La première, partant d’Abraham, notre père dans la foi -celui qui a eu confiance en son Père et qui n’a pas été déçu-, arrive à l’accomplissement de la foi en la personne de Jésus, celui qui nous sauve. Car Dieu intervient réellement dans notre histoire, voilà pourquoi la foi est histoire, elle est rencontre, elle est personnelle mais aussi ecclésiale, c’est le « nous » communautaire du peuple d’Israël, puis de l’Eglise. Elle ne peut donc jamais être réduit à un fait privé, elle a besoin de médiateurs.
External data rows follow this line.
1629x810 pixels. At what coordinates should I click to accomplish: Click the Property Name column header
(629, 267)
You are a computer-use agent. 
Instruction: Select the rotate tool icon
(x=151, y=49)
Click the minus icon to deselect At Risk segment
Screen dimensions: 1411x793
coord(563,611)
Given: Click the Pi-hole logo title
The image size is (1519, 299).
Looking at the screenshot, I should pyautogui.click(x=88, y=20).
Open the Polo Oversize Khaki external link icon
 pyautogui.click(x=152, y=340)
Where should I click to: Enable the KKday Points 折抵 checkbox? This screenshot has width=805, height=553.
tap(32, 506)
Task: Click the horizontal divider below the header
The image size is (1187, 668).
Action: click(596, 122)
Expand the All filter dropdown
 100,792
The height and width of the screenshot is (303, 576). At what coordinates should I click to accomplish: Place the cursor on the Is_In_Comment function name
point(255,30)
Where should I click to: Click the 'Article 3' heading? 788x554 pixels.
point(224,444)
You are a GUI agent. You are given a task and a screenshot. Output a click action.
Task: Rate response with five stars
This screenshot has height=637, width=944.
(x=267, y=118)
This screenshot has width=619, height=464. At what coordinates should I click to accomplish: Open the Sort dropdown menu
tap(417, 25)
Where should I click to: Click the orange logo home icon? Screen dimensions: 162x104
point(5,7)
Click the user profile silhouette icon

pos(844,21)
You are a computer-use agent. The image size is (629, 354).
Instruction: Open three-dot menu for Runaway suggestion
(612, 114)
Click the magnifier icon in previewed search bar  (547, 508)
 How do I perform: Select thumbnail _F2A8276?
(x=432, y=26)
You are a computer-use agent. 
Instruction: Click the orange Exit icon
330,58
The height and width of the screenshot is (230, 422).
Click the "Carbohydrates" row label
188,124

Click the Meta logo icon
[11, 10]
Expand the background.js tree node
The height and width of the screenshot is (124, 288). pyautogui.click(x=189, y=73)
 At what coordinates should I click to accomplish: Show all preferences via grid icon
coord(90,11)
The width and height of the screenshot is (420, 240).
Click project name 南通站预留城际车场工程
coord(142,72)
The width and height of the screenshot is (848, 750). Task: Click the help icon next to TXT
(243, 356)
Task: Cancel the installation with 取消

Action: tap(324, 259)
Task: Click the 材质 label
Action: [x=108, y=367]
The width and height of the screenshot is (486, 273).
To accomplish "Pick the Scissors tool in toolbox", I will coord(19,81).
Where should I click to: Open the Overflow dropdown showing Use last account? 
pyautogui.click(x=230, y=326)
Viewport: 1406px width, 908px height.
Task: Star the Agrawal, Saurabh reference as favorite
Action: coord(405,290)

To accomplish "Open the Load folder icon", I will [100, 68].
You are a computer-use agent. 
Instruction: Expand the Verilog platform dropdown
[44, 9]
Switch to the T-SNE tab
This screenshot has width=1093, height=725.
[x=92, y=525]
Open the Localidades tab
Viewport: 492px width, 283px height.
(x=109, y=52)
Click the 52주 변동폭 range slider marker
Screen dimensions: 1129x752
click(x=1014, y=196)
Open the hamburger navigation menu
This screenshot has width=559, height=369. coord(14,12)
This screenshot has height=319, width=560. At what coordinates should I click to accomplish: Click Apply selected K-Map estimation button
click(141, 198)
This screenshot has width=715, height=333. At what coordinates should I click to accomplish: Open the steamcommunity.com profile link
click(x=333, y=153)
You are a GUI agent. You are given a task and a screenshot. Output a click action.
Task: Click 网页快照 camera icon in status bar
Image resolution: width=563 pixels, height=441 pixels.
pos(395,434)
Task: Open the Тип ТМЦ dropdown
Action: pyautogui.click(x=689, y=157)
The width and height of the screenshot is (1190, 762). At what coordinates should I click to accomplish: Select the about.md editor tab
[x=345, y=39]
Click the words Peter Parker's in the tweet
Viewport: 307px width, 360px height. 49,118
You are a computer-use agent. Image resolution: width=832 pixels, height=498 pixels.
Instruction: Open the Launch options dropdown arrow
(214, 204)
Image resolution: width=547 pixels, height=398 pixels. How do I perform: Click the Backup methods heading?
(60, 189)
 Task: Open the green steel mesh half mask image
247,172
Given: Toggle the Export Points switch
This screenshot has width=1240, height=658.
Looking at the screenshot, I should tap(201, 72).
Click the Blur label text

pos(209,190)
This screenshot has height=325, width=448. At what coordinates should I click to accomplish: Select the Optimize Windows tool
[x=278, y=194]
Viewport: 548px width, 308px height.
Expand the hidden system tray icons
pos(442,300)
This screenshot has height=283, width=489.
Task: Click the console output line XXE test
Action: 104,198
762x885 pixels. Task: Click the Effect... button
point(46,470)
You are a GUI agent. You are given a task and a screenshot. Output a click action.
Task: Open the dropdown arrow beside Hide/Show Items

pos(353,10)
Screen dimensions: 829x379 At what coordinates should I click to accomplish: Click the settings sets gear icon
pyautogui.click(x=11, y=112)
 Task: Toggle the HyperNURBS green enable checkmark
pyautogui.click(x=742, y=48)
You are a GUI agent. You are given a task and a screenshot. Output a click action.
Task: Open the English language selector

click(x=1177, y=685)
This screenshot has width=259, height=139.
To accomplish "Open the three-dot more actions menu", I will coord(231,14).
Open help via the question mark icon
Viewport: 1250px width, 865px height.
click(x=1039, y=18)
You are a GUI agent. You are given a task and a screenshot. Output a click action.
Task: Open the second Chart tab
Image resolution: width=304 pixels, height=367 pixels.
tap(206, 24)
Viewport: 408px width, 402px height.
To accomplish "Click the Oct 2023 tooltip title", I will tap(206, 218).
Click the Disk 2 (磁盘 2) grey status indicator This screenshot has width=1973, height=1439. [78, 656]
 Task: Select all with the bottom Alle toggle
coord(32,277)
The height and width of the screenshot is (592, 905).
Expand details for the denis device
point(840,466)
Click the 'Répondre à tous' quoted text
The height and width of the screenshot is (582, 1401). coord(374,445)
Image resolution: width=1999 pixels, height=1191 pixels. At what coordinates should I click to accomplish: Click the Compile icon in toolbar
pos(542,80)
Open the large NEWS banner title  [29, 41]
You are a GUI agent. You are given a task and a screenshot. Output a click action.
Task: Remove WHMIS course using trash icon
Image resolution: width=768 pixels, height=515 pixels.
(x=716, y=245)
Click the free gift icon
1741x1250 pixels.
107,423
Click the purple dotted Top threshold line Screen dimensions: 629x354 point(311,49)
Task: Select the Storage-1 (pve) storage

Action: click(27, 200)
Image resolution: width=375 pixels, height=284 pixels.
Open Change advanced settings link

La deuxième partie se concentre sur la vérité, inséparable de l’amour. La foi, la vérité, l’amour seuls nous permettent d’appréhender le réel dans sa totalité, ils éclairent la raison et illuminent la connaissance. En dehors de la foi toute connaissance sera faussée, fractionnée, réduite. Le pape François profite de ce passage pour insister sur l’écoute : la foi vient par l’écoute, mais aussi la vision, car « celui qui croit, voit » (n°1). Elle est un chemin, un approfondissement continu de Dieu, jusqu’à la vision totale. Elle est une aussi, comme le démontre cette encyclique : écrite en grande partie par Benoit XVI elle est signée par François, car le dépôt de la foi est bien le même.
La transmission de la foi est au cœur de la troisième partie. Elle est fondamentale, car « il est impossible de croire seul » (n° 39). « La foi se transmet, pour ainsi dire, par contact, de personne à personne, comme une flamme s’allume à une autres flamme. Les chrétiens, dans leur pauvreté, sèment une graine si féconde, qu’elle devient un grand arbre et est capable de remplir le monde de fruits » (n° 37). Ainsi l’évangélisation se trouve-t-elle au centre de l’encyclique. Le Pape nous offre ensuite de très belles pages sur les sacrements de l’initiation chrétienne.
Enfin, une magnifique quatrième partie nous explique que la foi en nous ouvrant à la communion nous porte nécessairement au service du bien commun (la famille, la création, etc.). La foi ne nous éloigne pas du monde, bien au contraire. « Au deuxième siècle, le païen Celse reprochait aux chrétiens ce qui lui paraissait une illusion et une tromperie : penser que Dieu avait créé le monde pour l’homme, le plaçant au sommet de tout le cosmos. Il se demandait alors :»Pourquoi veut-on que l’herbe pousse plutôt pour les hommes que pour les plus sauvages de tous les animaux sans raison ?« . »Si quelqu’un regardait du ciel sur la terre, quelle différence trouverait-il entre ce que nous faisons et ce que font les fourmis ou les abeilles ?« . Au centre de la foi biblique, se trouve l’amour de Dieu, sa sollicitude concrète pour chaque personne, son dessein de salut qui embrasse toute l’humanité et la création tout entière, et qui atteint son sommet dans l’Incarnation, la Mort et la Résurrection de Jésus Christ. Quand cette réalité est assombrie, il vient à manquer le critère pour discerner ce qui rend la vie de l’homme précieuse et unique. L’homme perd sa place dans l’univers et s’égare dans la nature en renonçant à sa responsabilité morale, ou bien il prétend être arbitre absolu en s’attribuant un pouvoir de manipulation sans limites » (n°54).
Avant de conclure en faisant appel à Marie, comme il se doit (Bienheureuse celle qui a crut), ce dernier chapitre contient de très beaux passages sur la foi et la souffrance. Comment la foi est une force de consolation sans comparaison, « parce que c’est dans la faiblesse et dans la souffrance qu’émerge et se découvre la puissance de Dieu qui dépasse notre faiblesse et notre souffrance » (n° 56).